2003-09-02 18:55:52

Concluso lo speciale Anno Mariano nel Santuario della Madonna delle Lacrime di Siracusa.


Le Lacrime della Madonna suscitano ovunque “commozione ed entusiasmo spirituale”. Lacrime misteriose che “parlano di dolore e di tenerezza, di conforto e di misericordia divina” e “sono il segno di una presenza materna, un appello a convertirsi a Dio, abbandonando la via del male per seguire fedelmente Gesù Cristo”. All’Angelus di domenica scorsa, con queste parole ricche d’emozione, Giovanni Paolo II ha ricordato lo straordinario evento della lacrimazione della Madonna di Siracusa, avvenuta proprio 50 anni fa - dal 29 agosto al primo settembre del 1953 - da un quadretto di gesso raffigurante il Cuore Immacolato di Maria.

I fedeli della città siciliana hanno vissuto con grande partecipazione questo Anno Mariano, che ieri ha avuto come atto conclusivo l’incoronazione della Madonna da parte del cardinale Salvatore De Giorgi, arcivescovo di Palermo, inviato speciale del Papa.
E proprio il porporato sottolinea – al microfono di Alessandro Gisotti – il legame profondo, la devozione del popolo siciliano per la figura di Maria:
R. - E’ stata una grande emozione, non solo per la partecipazione, numerosissima, ma anche per la partecipazione così devota.
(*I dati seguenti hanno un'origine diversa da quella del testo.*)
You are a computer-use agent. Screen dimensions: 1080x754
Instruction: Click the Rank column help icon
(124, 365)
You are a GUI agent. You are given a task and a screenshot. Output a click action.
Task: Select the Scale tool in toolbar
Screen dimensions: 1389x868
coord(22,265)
Si vede che nel popolo siciliano l’amore verso la Madonna è grande. E verso la Madonna delle Lacrime è ancora più grande, proprio perché coglie i sentimenti più intimi del nostro popolo siciliano. Posso dire che è davvero stato un richiamo forte da parte della Madre, non soltanto per la preghiera, ma anche per l’ascolto della parola di Dio, con il culmine poi della celebrazione eucaristica.
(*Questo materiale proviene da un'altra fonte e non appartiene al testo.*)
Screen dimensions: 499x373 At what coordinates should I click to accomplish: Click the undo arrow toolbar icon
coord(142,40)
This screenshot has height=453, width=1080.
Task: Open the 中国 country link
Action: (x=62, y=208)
D. – Le Lacrime di Maria sono lacrime di dolore ma anche di gioia. Lei ha parlato anche di temi molto forti, legati alla Sicilia…
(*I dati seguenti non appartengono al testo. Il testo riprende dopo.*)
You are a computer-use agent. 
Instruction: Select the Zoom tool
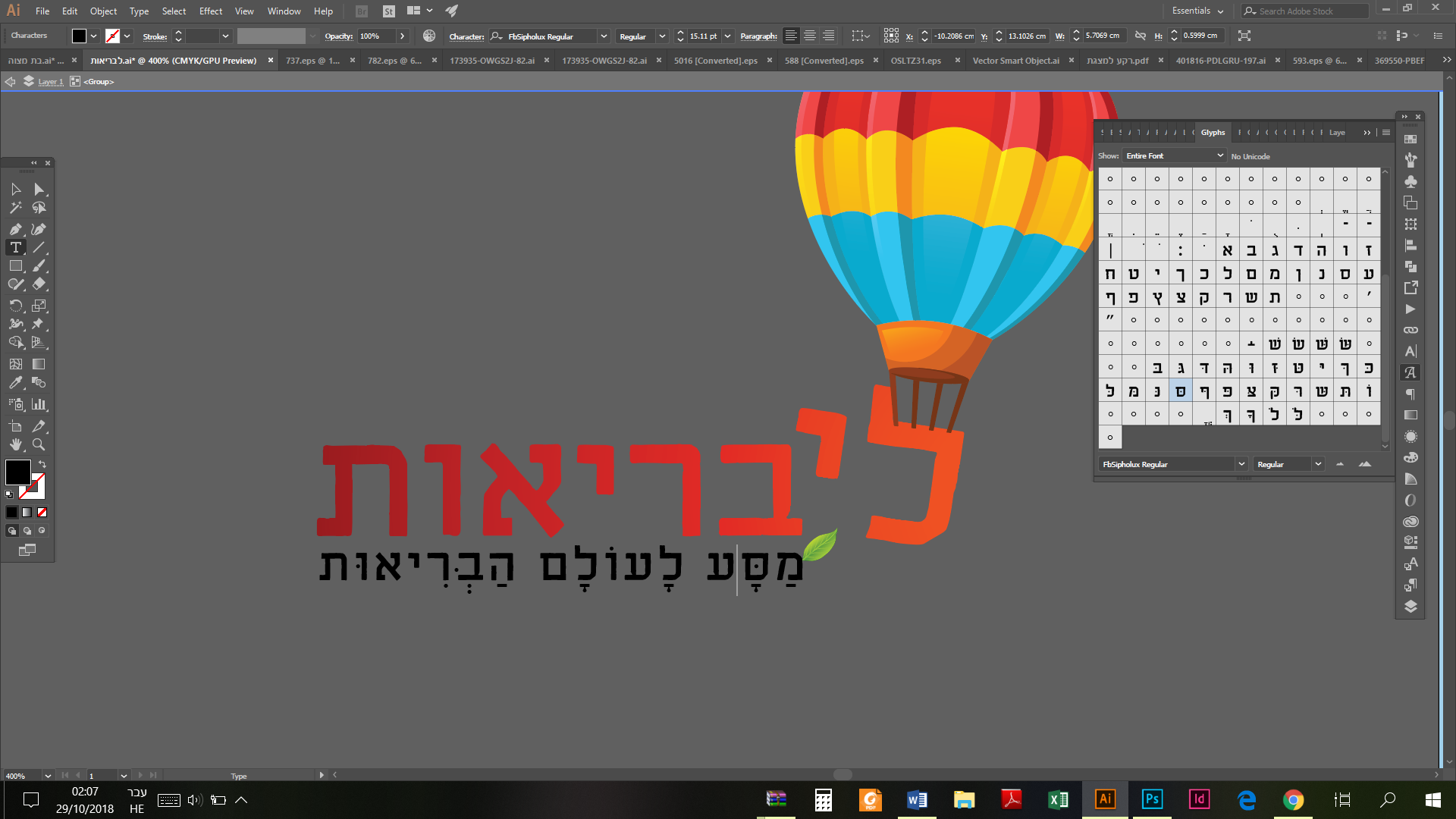click(39, 445)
R. – In questi 50 anni c’è una riflessione, che io ho cercato di condurre anche nell’ottica della realtà presente. Certo, sono lacrime di dolore, in modo particolare per l’aggravarsi della crisi della famiglia. Non è senza significato che la lacrimazione sia avvenuta in un quartiere povero di Siracusa, in una casa semplicissima dove una mamma era in attesa di un bimbo e dove il padre era in attesa di lavoro. Quindi, lacrime di dolore per quello che sta accadendo ai danni della famiglia. C’è preoccupazione per il fatto che si abbassi sempre di più la soglia anagrafica delle devianze giovanili. In particolare, questo deve far riflettere tutti, specie chi ha responsabilità nello Stato ed anche da parte nostra, nella Chiesa, chi ha responsabilità educative. Lacrime di preoccupazione per la disoccupazione, per gli immigrati che vengono sbattuti sulle nostre coste. Lacrime anche di afflizione per la mancanza di pace nel mondo, per i terrorismi, le guerre, le guerriglie e per quanto riguarda la nostra terra, anche la perversa espressione della criminalità organizzata, soprattutto mafiosa. Ho parlato delle lacrime come espressione di dolore, ma anche come espressione di gioia ed i motivi sono per noi il riemergere, anche se spesso inavvertito o non confessato, del bisogno di Dio. Poi, nella nostra regione almeno, il fiorire delle vocazioni al sacerdozio ministeriale. Stiamo vivendo una stagione veramente splendida sotto questo profilo.

D. – Servire il Vangelo della speranza, come Maria - ha affermato ieri nell’omelia - significa servire l’uomo nella società. Come dare attuazione a questo richiamo?

R. – Maria ci ha dato l’esempio, mettendosi al servizio prima della cugina Elisabetta, poi alle nozze di Canaa, e quindi la testimonianza operosa della carità diventa l’espressione anche più bella del servizio al Vangelo della speranza. Ho voluto richiamare in modo particolare quanto il Santo Padre ha indicato nella bellissima esortazione “Ecclesia in Europa”, per dire che la Madonna ci affida, attraverso la voce del Papa, questa missione, che riguarda tutti, ma in modo particolare noi vescovi e sacerdoti: essere servitori del Vangelo della speranza, donandoci di più agli ultimi. Ho voluto celebrare lì anche il mio giubileo sacerdotale ed è stata una cosa magnifica stare a pranzo con tutti questi diseredati, immigrati, barboni, con i miei sacerdoti, segno allora che quando noi siamo accanto a loro, non soltanto diamo, ma riceviamo.